El fatalismo de clase que en América Latina había estructurado una adecuación entre las expectativas subjetivas y las oportunidades objetivas dio paso, desde las últimas décadas del siglo pasado, gracias al crecimiento, a un fuerte aumento de las ambiciones. Para unos, el malestar resulta de la alienación y de la irrupción consumista de las masas; para otros es una variante de la frustración relativa; entre los conservadores, el malestar refleja el triunfo de los valores del mercado sobre los valores de la familia.

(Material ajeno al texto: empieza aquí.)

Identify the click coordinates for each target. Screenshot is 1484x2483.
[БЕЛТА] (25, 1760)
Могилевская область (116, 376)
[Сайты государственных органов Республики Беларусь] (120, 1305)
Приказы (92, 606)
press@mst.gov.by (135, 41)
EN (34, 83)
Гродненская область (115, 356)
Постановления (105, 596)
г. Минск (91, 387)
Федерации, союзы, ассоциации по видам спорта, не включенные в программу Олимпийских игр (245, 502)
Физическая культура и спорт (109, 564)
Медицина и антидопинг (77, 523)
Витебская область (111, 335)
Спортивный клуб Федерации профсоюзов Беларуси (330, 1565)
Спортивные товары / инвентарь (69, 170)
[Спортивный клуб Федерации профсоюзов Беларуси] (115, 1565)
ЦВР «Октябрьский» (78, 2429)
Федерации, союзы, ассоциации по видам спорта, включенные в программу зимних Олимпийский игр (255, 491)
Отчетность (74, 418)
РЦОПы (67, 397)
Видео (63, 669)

Aunque las perspectivas son distintas, las fuentes del malestar, en sus grandes líneas, son relativamente comunes. Bajo la influencia de una tradición crítica alemana, el malestar se construyó como una paradoja de la modernización: el conflicto entre la civilización material y la cultura subjetiva, entre las condiciones y las expectativas.

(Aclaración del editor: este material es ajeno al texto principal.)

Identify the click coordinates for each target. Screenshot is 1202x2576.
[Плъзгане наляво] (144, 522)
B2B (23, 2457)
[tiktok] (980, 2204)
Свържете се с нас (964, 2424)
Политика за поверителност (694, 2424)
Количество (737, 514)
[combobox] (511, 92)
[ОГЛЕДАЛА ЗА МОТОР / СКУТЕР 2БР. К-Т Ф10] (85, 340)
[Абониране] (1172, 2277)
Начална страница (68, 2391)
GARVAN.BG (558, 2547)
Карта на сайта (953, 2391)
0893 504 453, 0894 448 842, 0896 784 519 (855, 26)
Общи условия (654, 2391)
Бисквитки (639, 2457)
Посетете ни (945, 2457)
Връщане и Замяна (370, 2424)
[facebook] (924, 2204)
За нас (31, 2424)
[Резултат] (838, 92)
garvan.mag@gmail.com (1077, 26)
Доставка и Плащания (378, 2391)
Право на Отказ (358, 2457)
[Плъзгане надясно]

Es este diagnóstico el que, con el paso del tiempo, varió. La interpretación del malestar en tanto que tensión inducida por el propio éxito de la modernización económica se volvió cada vez menos pertinente. Las frustraciones ciudadanas cambiaron de humor. Ya no fueron solamente malestares: fueron tomando la forma de un conjunto plural de cuestionamientos a medida que creció la toma de conciencia de que el modelo no daba (y para muchos, no podía dar) lo que había prometido. El gran boom del bienestar vivido desigualmente por los chilenos durante lustros empezó a dar signos de fatiga. Se fue haciendo cada vez más evidente para grupos crecientes de la población que el acceso a la educación no era una garantía de un acceso a empleos bien remunerados. La exigüidad de las pensiones otorgadas por las AFP –una realidad que se hizo patente en casi todos los estratos sociales y que por razones demográficas concernió a un número cada vez más importante de afiliados– amargó a muchos e hizo pensar a varios otros que el «sistema» estaba viciado en su base. Si el consumo siguió siendo plebiscitado, el vertiginoso aumento de los sobreendeudamientos (menos por un afán consumista desbocado que por la modestia de los ingresos) limitó sus dichas.

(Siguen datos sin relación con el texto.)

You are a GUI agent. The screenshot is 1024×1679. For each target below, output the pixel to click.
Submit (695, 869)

Por vías plurales se fue desarrollando una nueva actitud ante el modelo. Ya no era solamente una cuestión de tener paciencia y de esperar el «goteo». Progresivamente se fue resignificando el malestar. Los humores electorales lo reflejaron con claridad. En el 2014 se quiso creer en la posibilidad de una enérgica corrección institucional. En el 2018 se quiso creer en la posibilidad de un enérgico retorno del crecimiento. La oscilación, más allá de los vaivenes electorales, indicaba la metamorfosis del malestar en mal-estar (en un estar mal). No fue más una sensación indefinible o vaga (un malestar), sino un conjunto de agobios con clara raíz posicional.
El epicentro de la mutación de humores del malestar al mal-estar posicional está en la estructura social y retrotrae por eso a la cuestión de la expansión de las clases medias durante este periodo. El tema fue –y es– muy controvertido, tanto en lo que respecta a su talla efectiva como a su durabilidad futura, pero es innegable que el horizonte clasemediero permitió durante décadas mantener viva la seducción del modelo. Por supuesto, su expansión es irreductible al neoliberalismo (la expansión de las clases medias –nuevas, emergentes, vulnerables– se dio en casi todos los países sudamericanos) y las orientaciones políticas de sus miembros siempre fueron heterogéneas. Sin embargo, dada la continuidad del modelo, más activa en Chile que en los otros países de la región, la expansión de las clases medias se volvió uno de los grandes indicadores, por sesgado que fuera, del triunfo del neoliberalismo.
Leer el estallido social en clave latinoamericana invita a problematizar su lazo con el neoliberalismo e interpretar desde la estratificación social la naturaleza del mal-estar. Por doquier en América Latina, siempre por vías específicas, el fin del súper ciclo de las commodities desde 2015 produce una erosión del imaginario de las nuevas clases medias. La exigüidad de los ingresos de las denominadas clases medias emergentes, y sobre todo vulnerables, estalla a la vista de todos. En este contexto, los indicadores de desigualdad –amplia y curiosamente promocionados por los mismos organismos internacionales que hasta hace apenas unos años elogiaban las bondades del crecimiento– son percibidos de otra manera. La crispación colectiva se acentúa. Muchos individuos toman conciencia de que todo será mucho más lento que lo previsto, más desigual que lo anunciado, infinitamente más duro.